After a majority vote of more than 75% required and achieved from both partnerships, the combination, which goes live on 1 May 2014, will create a £171m business with 1,300 staff, including 770 lawyers, operating from ten offices worldwide. The two firms had previously held merger talks in 2009, which floundered amid the post-banking crisis recession but were rekindled in July this year.
For Wragges (as with Dundas), the move will finally give the firm the credible London foothold that has so far eluded it.
The desirability and strategic need for a City base is a theme currrently being played out in the merger talks of acquisitive Midlands firm Shakespeares, which ended the year in talks with 80-lawyer West End firm Davenport Lyons, as reported on 16 December. The two firms combined would generate around £67m in turnover, closing in on the Legal Business’ top 50 UK firms by revenue.

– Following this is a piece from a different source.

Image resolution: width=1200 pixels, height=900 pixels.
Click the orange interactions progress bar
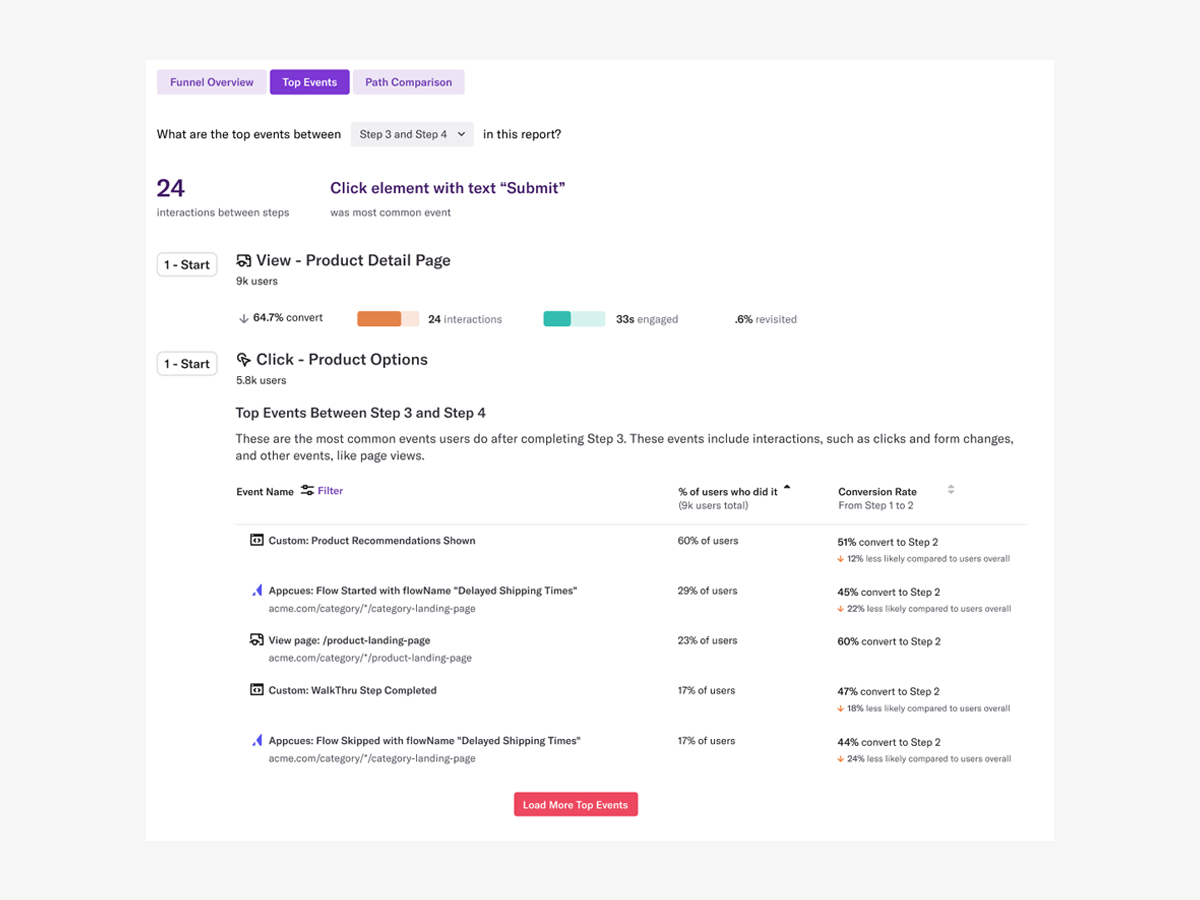[x=386, y=318]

Again, Shakespeares is the financially stronger suitor, after Davenport Lyons saw other firms in West End such as Mishcon de Reya, Forsters and HowardKennedy FSI push ahead since the turn of the credit crisis, with its revenues falling 11% from £24.5m to £21.9m in 2012-13, while profit per equity partner (PEP) dropped 12.5 per cent to £197,000.
This is in stark contrast to Shakespeares financials, which saw revenues rise by 55% to £45.4m in 2012-13, due in large part to its merger with Harvey Ingram. Shakespeares also obtained an alternative business licence (ABS) to cater for its insurance clients earlier in the year.
Another new, financially strong player to have taken the personal injury market by storm is Australian-listed Slater & Gordon, which at the end of November announced it long-awaited tie-up with the PI business of Manchester’s Pannone in a deal worth £33m.
The November announcement followed a series of other mergers and acquisitions in a market hit hard by the Jackson reforms and where many law firms are looking for firms with deep pockets and a long-term strategy. The Australian firm has so far in the UK acquired clinical negligence and PI practice John Pickering & Partners, personal injury firm Fentons in August, adding around 280 staff to the rapidly growing firm, Goodmans Law and the personal injury practice of Taylor Vinters, as well as Russell, Jones & Walker for £53.8m last year.
That deal followed the announcement in October that private client firm Penningtons had rescued 139-lawyer Manches from administration to create a £60m firm with over 300 lawyers.
The deal originally had the hallmarks of straightforward merger talks, before it became apparent in October that Penningtons had acquired the trading operations of Manches in a deal brokered by PwC as administrators, which saw 265 Manches employees including 46 partners move to Penningtons.
The list of also-rans; the firms that very nearly secured a merger but were unable to get past the final post include 153-partner Kennedys, which at the start of December abandoned its agreed takeover of Scots practice Simpson & Marwick due to ‘complex reasons’, following 18 months of negotiations and a formal announcement of the union in the summer. The tie-up would have created a £160m practice with strong national coverage in insurance.
Earlier this year, merger talks between private client law firms Speechly Bircham and Withers were abandoned in May, while Addleshaw Goddard and Nabarro also called off merger talks after entering early-stage negotiations over a £280m tie-up in March.
Closely watched US talks that failed included Orrick, Herrington & Sutcliffe in its potentially game-changing talks with New York-headquartered Pillsbury Winthrop Shaw Pittman, and Dentons and McKenna Long & Aldridge, which this autumn voted against a tie-up after talks kicked off in September.
With 2014 just round the corner, Dundas & Wilson managing partner Caryn Penley told Legal Business: ‘It’s something firms will have to do in order to compete in the market as firms continue to consolidate.’